Since the 1970s, obesity has been linked to the early onset of menstruation. Numerous studies since then have established that girls who are overweight or obese tend to start menstruating at a younger age than girls of average weight.
“I think few today question that obesity is a major contributor to early puberty,” said Dr. Natalie Shaw, a pediatric endocrinologist at the National Institute of Environmental Health Sciences and a scholar of the effects of obesity on puberty.
Even so, she added, many girls who reach puberty early are not overweight.
“Obesity doesn’t explain everything,” Shaw said. “It’s happening too quickly.”
Exposure to chemicals
Juul has become one of the biggest proponents of an alternative theory: that the explanation lies in exposure to chemicals. He said the girls who had developed breasts earlier in his 2009 study had the highest levels of phthalates in their urine. Phthalates are substances used to increase the durability of plastics. They are found in everything from vinyl flooring to food packaging.
Phthalates are part of a broader class of chemicals known as endocrine disruptors, which can affect the behavior of hormones and which in recent decades have become widespread in the environment. But the evidence that they are driving precocious puberty is unclear.
In a review article published last month, Juul and a team of researchers analyzed hundreds of studies on endocrine disruptors and their effects on puberty.
The methods used in the studies varied widely: some were done with boys, some with girls, and children were tested for many different chemicals at different ages of exposure.
In the end, the analysis included 23 studies that were sufficiently similar to allow comparisons, but failed to prove a clear link between any individual chemical and age at puberty.
“The big takeaway is that there are few publications and data to explore this question in depth,” said Russ Hauser, an environmental epidemiologist at the Harvard T.H. Chan School of Public Health and a co-author of the analysis.
This paucity of data has led many scientists to view the theory with skepticism, said Hauser, who recently published a paper on how endocrine disruptors affect puberty in boys. “We don’t have enough data to make a strong case for a specific class of chemicals.”
Stress and lifestyle
Other factors may also be involved in precocious puberty, at least among girls. Early childhood sexual abuse has been linked to the early onset of puberty. But it is difficult to determine causality.

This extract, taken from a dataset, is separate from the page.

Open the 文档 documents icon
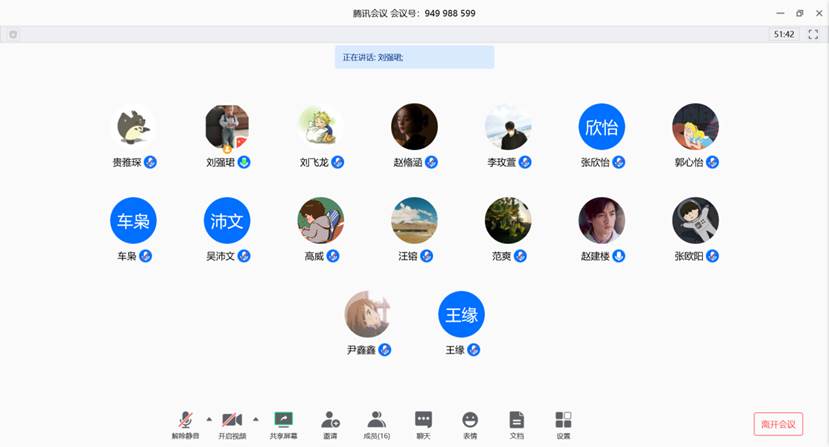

Stress and trauma can trigger early development, or, as Herman-Giddes theorized decades ago, girls who develop physically earlier may be more vulnerable to abuse.

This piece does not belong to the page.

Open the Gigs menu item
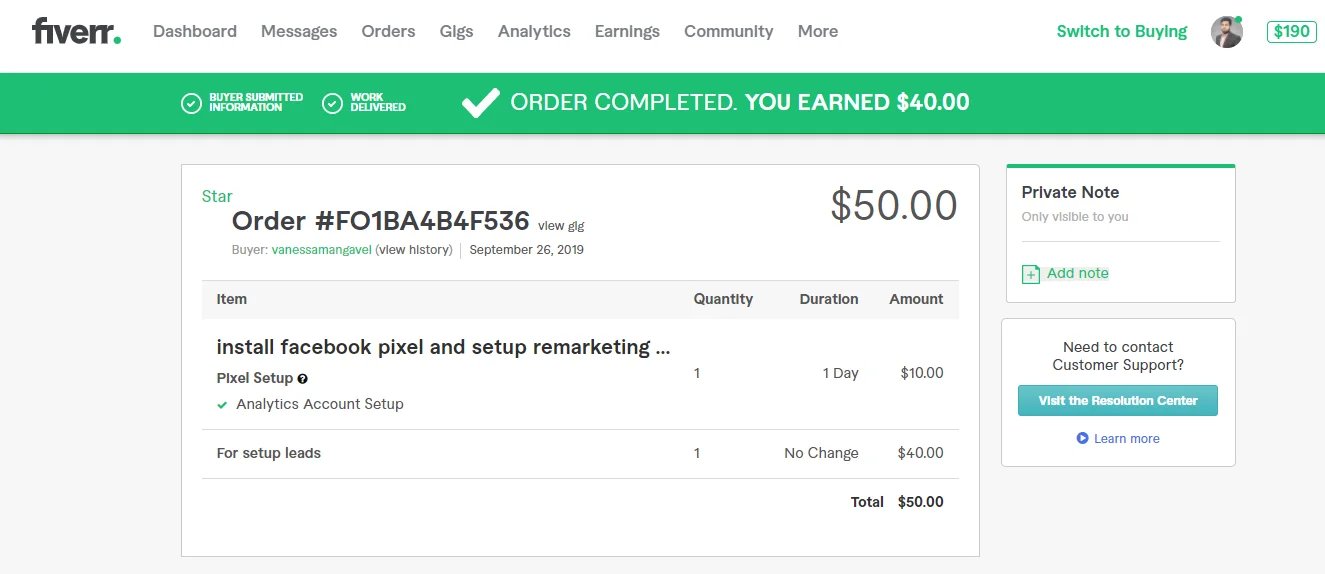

Girls whose mothers have a history of mood disorders also appear to be likely to start puberty earlier, as do girls who do not live with their biological father. Lifestyle factors such as lack of physical activity have also been linked to changes at the time of puberty.
And during the pandemic, pediatric endocrinologists around the world have seen more cases of precocious puberty among girls.
A study published in Italy in February showed that 328 girls were treated for precocious puberty at five clinics in the country during a seven-month period in 2020, compared to 140 in the same period in 2019. (No change was observed among boys ). According to informal observations, the same thing may be happening in India, Turkey and the United States.
“I’ve asked my colleagues across the country and several of them say they’re seeing a similar trend,” said Dr. Paul Kaplowitz, professor emeritus of pediatrics at National Children’s Hospital in Washington.
It is unclear whether the trend was caused by increased stress, a more sedentary lifestyle, or a closer relationship between parents and children, which would have allowed them to observe early changes.
More likely, several factors are contributing simultaneously. And many of these issues disproportionately impact lower-income families, a fact that researchers say may help explain racial differences at the onset of puberty in the United States.